静かな住宅地。老夫婦のインガ(エッダ・ビヨルグヴィンズドッテル)とバルドウィン(シグルズール・シーグルヨンソン)が隣家の中年夫婦エイビョルグ(セルマ・ビヨルンズドッテル)とコンラウズ(ソウルステイン・バックマン)にクレームをつけられた。庭木がポーチに影を落とすので切ってほしいというのだ。これを皮切りに2家の関係は悪化。身の回りで起こる災難は全て相手の嫌がらせに見えてくる。一方、インガ夫婦の息子アトリ(ステインソウル・フロアル・ステインソウルソン)は妻アグネス(ラウラ・ヨハナ・ヨンズドッテル)との関係が破綻しそうになり、実家に転がりこんできた。監督はハーフシュテイン・グンナル・シーグルズソン。
坊主憎けりゃ袈裟まで憎いと言うかなんというか・・・。相手のやることなすこと気に食わない!というご近所付き合いの闇が広がっていく様をブラックユーモアで描いている。アイスランドの映画のユーモアってちょっと独特というか、人間の可能性にあまり期待していない感じがする。かなりシニカルだ。
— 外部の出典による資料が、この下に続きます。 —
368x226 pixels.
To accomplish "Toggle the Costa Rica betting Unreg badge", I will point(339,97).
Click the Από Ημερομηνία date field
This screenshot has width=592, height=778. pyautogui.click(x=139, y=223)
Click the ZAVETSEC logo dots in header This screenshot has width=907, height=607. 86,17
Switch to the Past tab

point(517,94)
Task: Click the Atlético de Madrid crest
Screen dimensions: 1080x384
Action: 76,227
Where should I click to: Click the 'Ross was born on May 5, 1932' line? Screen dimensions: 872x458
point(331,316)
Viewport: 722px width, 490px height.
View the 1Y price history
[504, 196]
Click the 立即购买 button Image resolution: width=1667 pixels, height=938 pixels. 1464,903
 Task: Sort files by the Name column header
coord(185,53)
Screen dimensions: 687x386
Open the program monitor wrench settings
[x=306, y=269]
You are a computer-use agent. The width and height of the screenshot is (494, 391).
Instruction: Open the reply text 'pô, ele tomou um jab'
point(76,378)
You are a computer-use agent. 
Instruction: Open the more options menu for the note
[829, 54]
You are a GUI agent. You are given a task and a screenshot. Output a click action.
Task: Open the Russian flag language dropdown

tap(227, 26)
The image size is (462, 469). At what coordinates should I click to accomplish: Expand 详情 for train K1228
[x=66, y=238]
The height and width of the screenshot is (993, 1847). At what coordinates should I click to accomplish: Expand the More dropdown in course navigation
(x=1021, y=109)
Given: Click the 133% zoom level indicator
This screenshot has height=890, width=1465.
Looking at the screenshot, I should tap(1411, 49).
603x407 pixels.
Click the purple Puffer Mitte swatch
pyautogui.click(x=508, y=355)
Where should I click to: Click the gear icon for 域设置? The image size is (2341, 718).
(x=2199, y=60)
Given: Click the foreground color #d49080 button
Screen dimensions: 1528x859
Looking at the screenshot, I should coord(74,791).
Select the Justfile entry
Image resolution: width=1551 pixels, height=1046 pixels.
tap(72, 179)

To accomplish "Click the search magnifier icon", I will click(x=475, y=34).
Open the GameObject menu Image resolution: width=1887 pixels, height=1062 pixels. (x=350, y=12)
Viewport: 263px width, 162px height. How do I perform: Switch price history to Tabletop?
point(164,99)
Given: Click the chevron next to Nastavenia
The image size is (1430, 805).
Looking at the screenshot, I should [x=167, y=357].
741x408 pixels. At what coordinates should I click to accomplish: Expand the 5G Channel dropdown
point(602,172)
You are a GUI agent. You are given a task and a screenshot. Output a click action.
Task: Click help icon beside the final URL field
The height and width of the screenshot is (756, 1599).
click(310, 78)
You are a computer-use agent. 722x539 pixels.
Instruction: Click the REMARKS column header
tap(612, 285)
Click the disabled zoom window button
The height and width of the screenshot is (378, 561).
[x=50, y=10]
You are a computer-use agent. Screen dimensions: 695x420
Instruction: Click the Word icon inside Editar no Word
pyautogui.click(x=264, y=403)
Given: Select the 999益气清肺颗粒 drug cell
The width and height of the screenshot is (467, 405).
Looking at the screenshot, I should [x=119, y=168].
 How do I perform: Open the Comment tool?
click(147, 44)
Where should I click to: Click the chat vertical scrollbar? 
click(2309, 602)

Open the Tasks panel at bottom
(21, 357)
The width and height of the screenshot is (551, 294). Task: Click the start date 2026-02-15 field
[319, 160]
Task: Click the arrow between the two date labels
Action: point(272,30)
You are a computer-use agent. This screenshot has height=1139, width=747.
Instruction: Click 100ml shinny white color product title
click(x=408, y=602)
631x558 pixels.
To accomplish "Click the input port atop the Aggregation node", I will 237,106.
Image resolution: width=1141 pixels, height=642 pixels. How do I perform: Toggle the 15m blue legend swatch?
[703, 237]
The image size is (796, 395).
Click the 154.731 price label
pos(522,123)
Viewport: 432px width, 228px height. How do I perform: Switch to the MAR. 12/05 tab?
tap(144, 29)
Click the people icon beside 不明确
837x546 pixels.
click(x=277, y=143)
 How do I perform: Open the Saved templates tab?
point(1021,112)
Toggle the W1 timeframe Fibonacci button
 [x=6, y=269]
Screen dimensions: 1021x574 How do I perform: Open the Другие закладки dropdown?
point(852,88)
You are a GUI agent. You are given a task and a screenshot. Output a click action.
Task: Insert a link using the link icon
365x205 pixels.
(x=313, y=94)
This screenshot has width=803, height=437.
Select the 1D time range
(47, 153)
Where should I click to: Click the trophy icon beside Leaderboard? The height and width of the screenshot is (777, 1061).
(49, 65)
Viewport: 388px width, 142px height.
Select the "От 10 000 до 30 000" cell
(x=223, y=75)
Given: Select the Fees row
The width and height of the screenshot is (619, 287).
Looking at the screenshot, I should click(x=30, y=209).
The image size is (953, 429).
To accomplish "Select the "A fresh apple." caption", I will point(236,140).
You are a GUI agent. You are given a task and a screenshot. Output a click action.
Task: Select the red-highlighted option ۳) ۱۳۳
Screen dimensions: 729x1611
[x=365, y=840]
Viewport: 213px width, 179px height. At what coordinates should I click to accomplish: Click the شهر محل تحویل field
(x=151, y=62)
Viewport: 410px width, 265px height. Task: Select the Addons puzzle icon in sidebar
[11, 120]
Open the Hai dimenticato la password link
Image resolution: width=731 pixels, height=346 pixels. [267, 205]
2つの家庭がぶつかりあっていくが、双方の憎しみの度合いは同等のものではない。インガは少々被害妄想に走っているように見える。彼女の憎しみは大分理不尽だ。エイビョルグの妊娠を知った時の一言には、えっそっちに反応する?!そんなこと言う?!というもの。そしてコンラウズは妻の異変に気づいているが、肝心な所で逃げる。インガの変調は長男の死がきっかけらしいということが徐々にわかってくるものの、そもそも愛情のあり方にちょっと問題のある人なのでは。夫婦共にその問題、そして長男の死とちゃんと向き合ってこなかったのではと思えてくる。アトリの妻子に対する態度もかなり問題あるが、当人は自覚していない。この一家「そういう所だぞ」という部分が多すぎるのだ。隣家とのもめごとにしろ妻から愛想尽かされることにしろ、今に始まったことではなさそう。
エイビョルグとコンラウズは彼らに巻き込まれてしまったように見えてくる。2人の言動は確かに無神経だし傲慢なところもあるのだが、そこまで病的な印象ではない。何の因果で・・・。不条理劇ホラーのような作品だった。